- _The task_: Reproduce verbatim the portion of the entries below that begins with the line containing "You are a computer-use agent." and runs through the end of the entries, both ends included, omitting the pictures.

- _Supplied data_:
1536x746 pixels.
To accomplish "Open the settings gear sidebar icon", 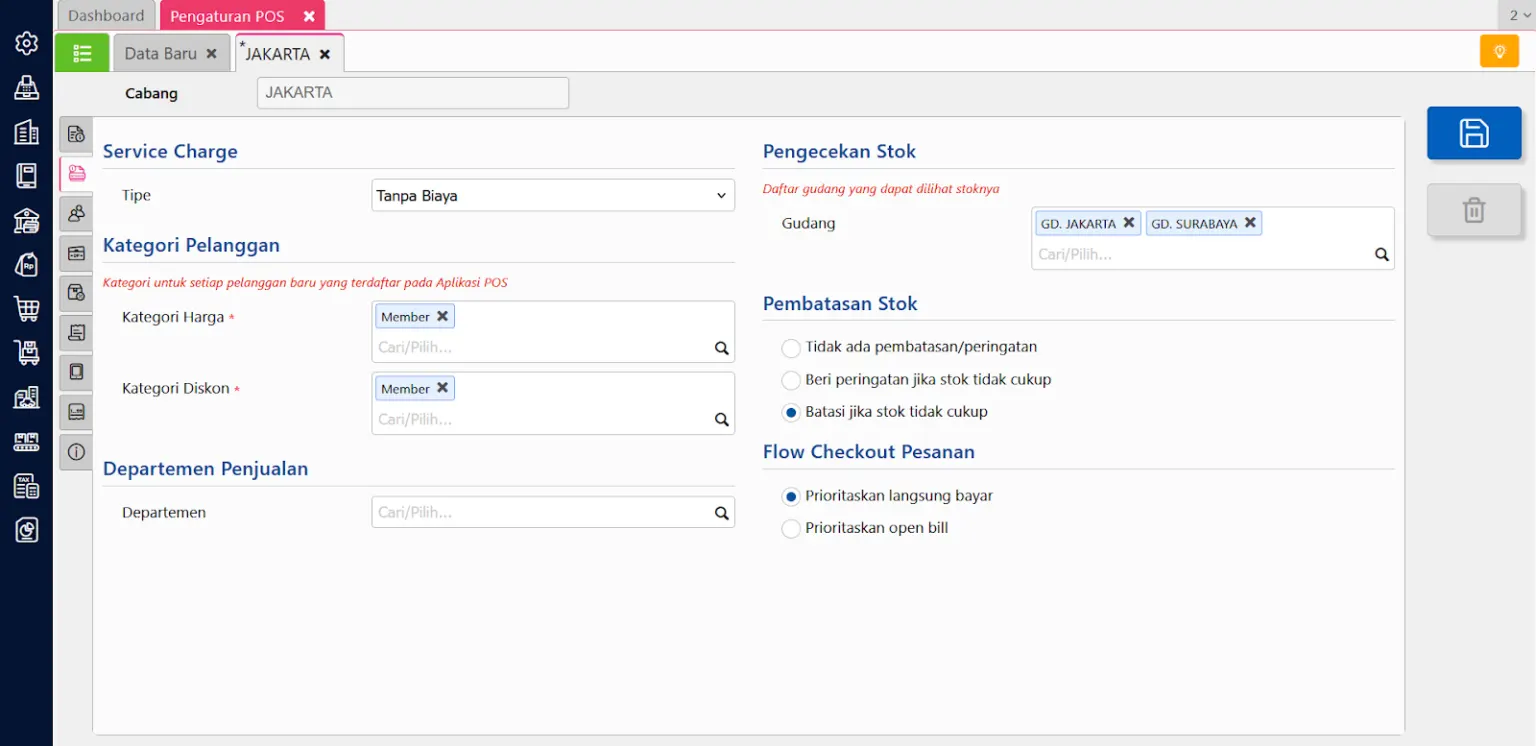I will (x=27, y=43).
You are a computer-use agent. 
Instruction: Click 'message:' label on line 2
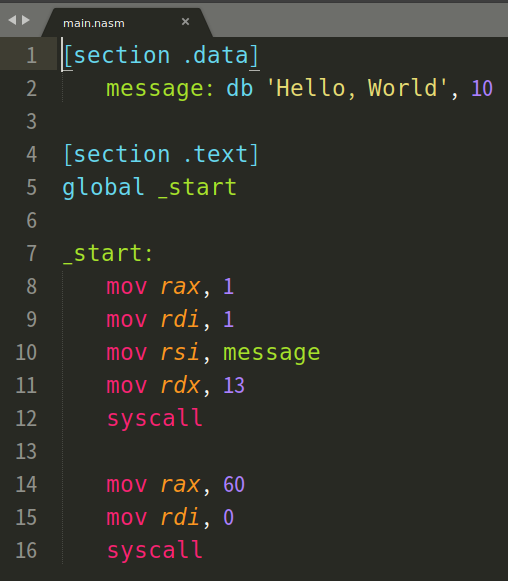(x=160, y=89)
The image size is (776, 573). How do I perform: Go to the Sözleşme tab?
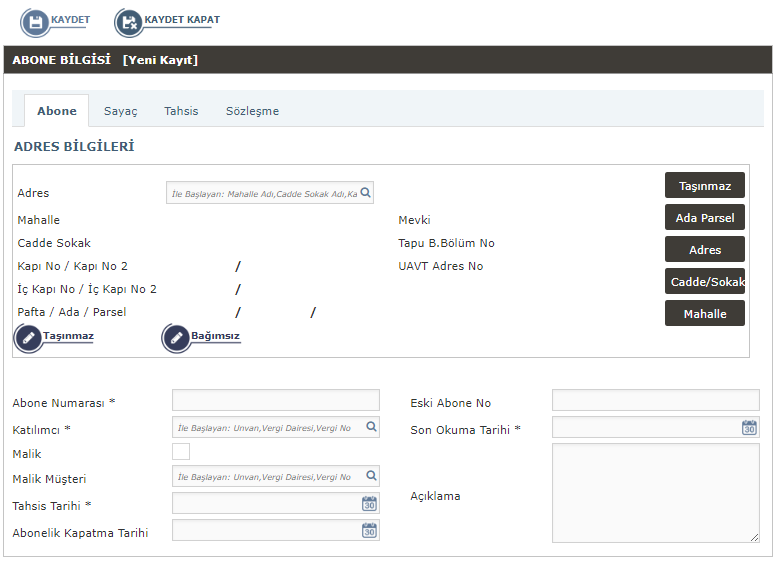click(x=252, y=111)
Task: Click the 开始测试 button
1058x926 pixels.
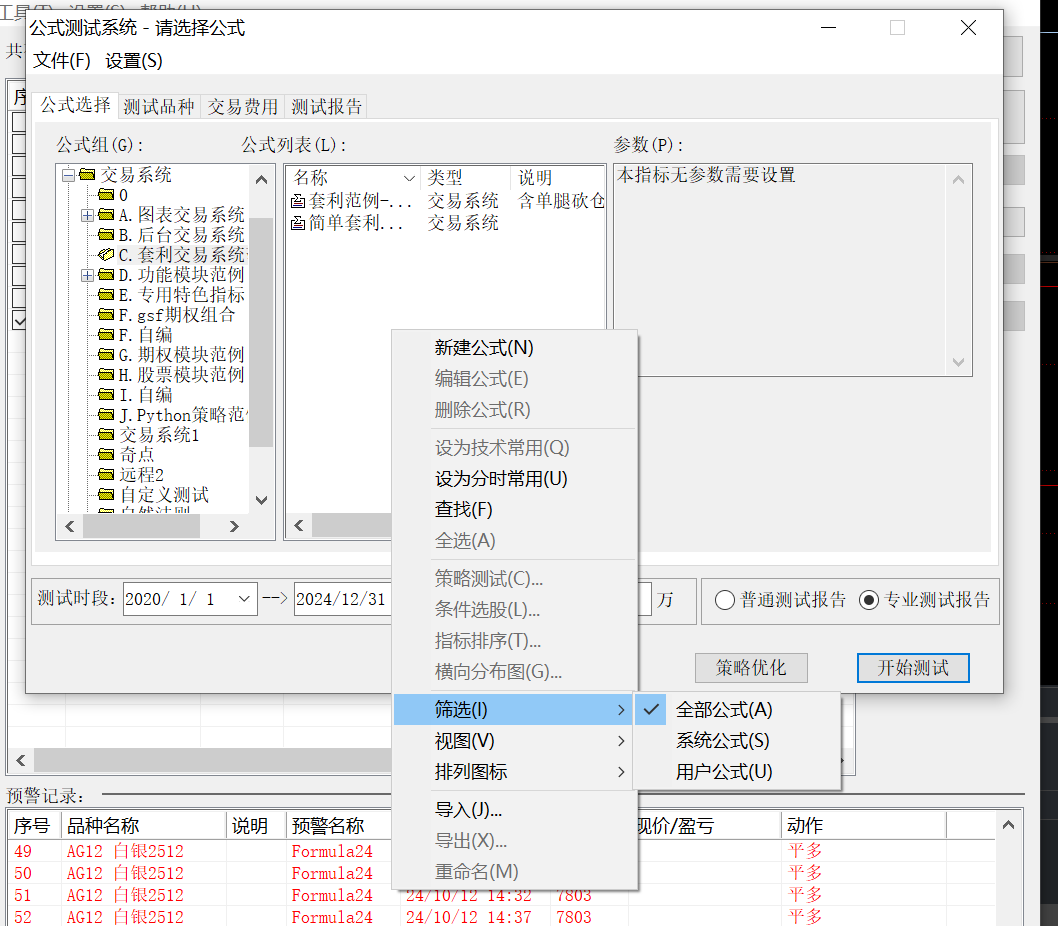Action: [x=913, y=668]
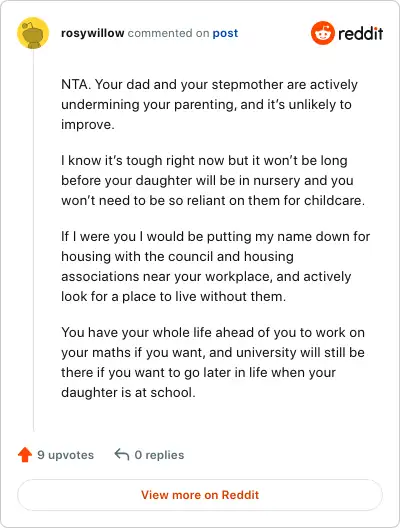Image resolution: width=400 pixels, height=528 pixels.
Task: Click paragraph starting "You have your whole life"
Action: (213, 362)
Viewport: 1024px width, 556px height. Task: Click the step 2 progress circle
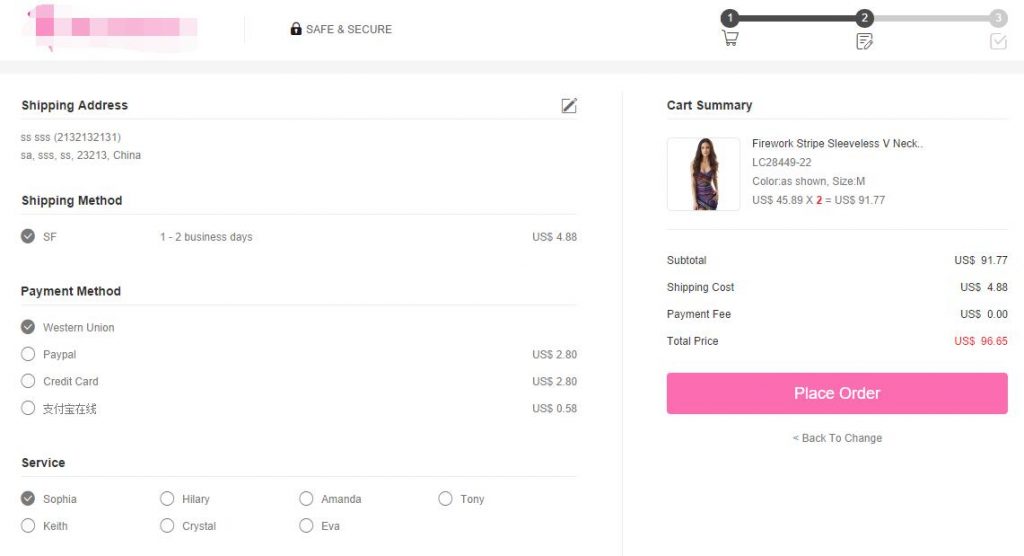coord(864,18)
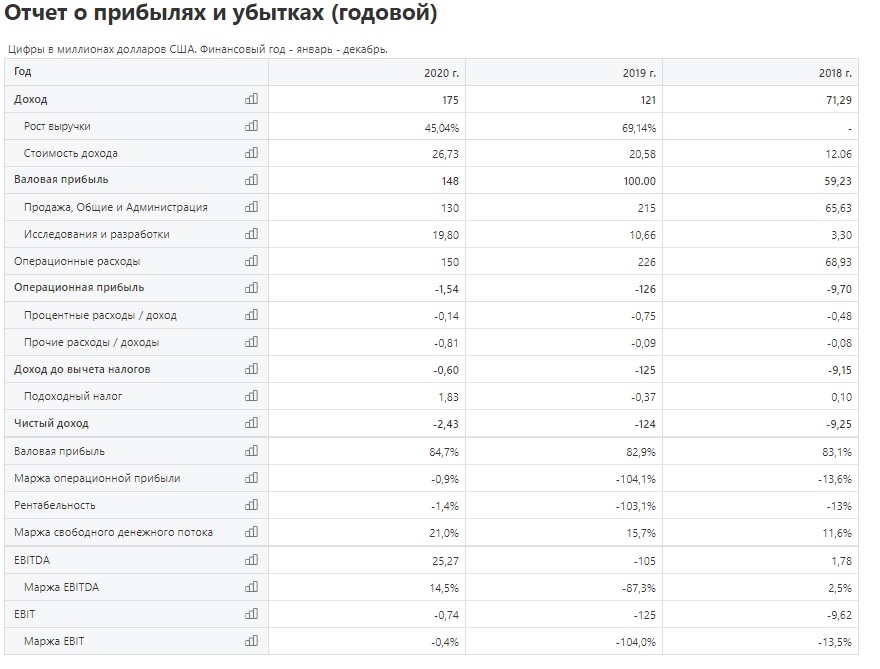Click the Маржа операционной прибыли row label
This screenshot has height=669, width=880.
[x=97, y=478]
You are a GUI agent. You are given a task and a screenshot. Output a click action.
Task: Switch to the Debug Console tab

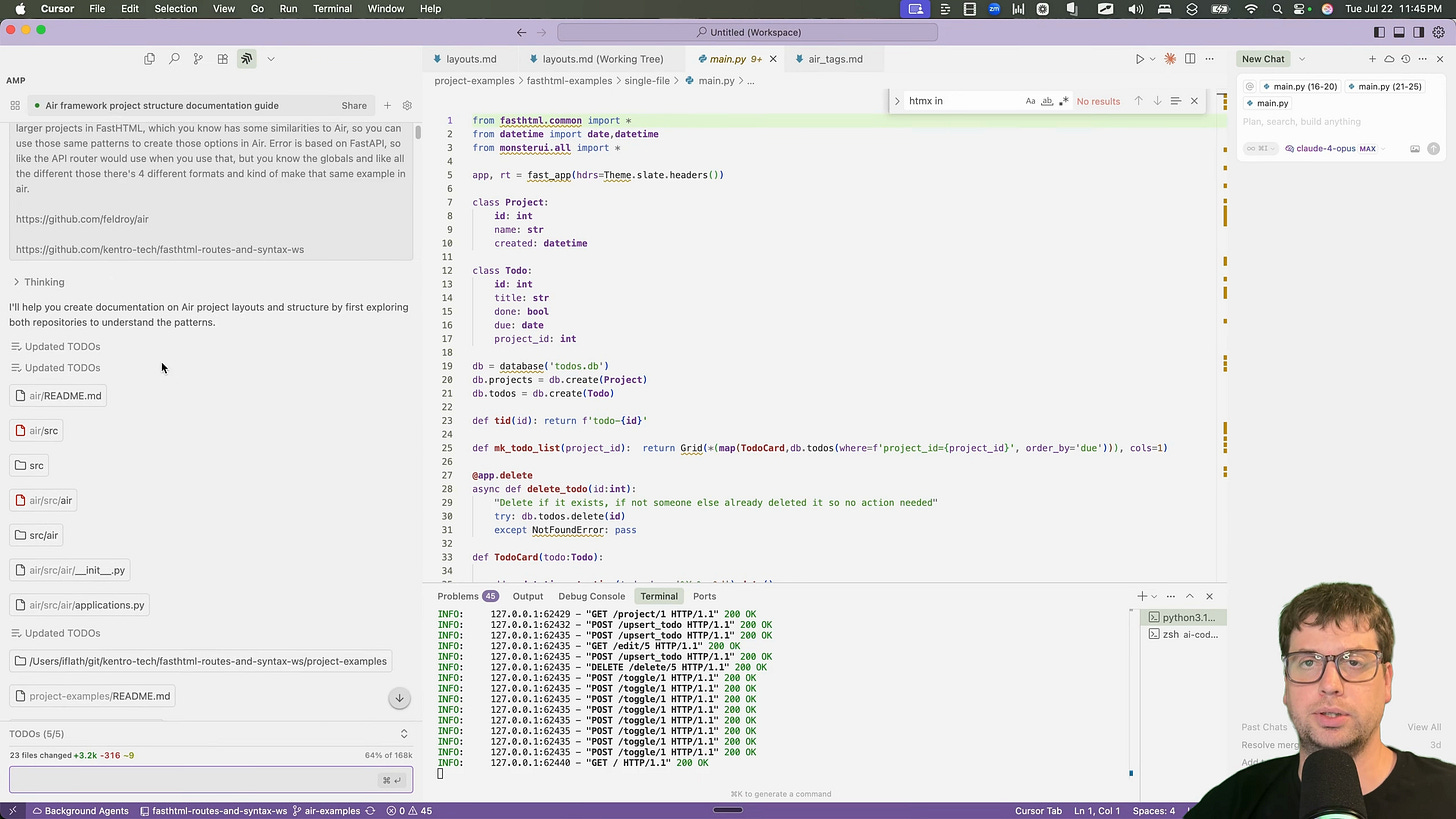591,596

- _Result of this task_:
You are a computer-use agent. 
Instruction: Click 'message:' label on line 2
(x=160, y=89)
The image size is (776, 573). How do I perform: Go to the Sözleşme tab?
click(x=252, y=111)
Task: Click the 开始测试 button
1058x926 pixels.
Action: [x=913, y=668]
Image resolution: width=400 pixels, height=528 pixels.
Task: Click paragraph starting "You have your whole life"
Action: (213, 362)
Viewport: 1024px width, 556px height. Task: Click the step 2 progress circle
coord(864,18)
Click the Маржа операционной прибыли row label
This screenshot has height=669, width=880.
[x=97, y=478]
You are a GUI agent. You are given a task and a screenshot. Output a click action.
Task: Switch to the Debug Console tab

591,596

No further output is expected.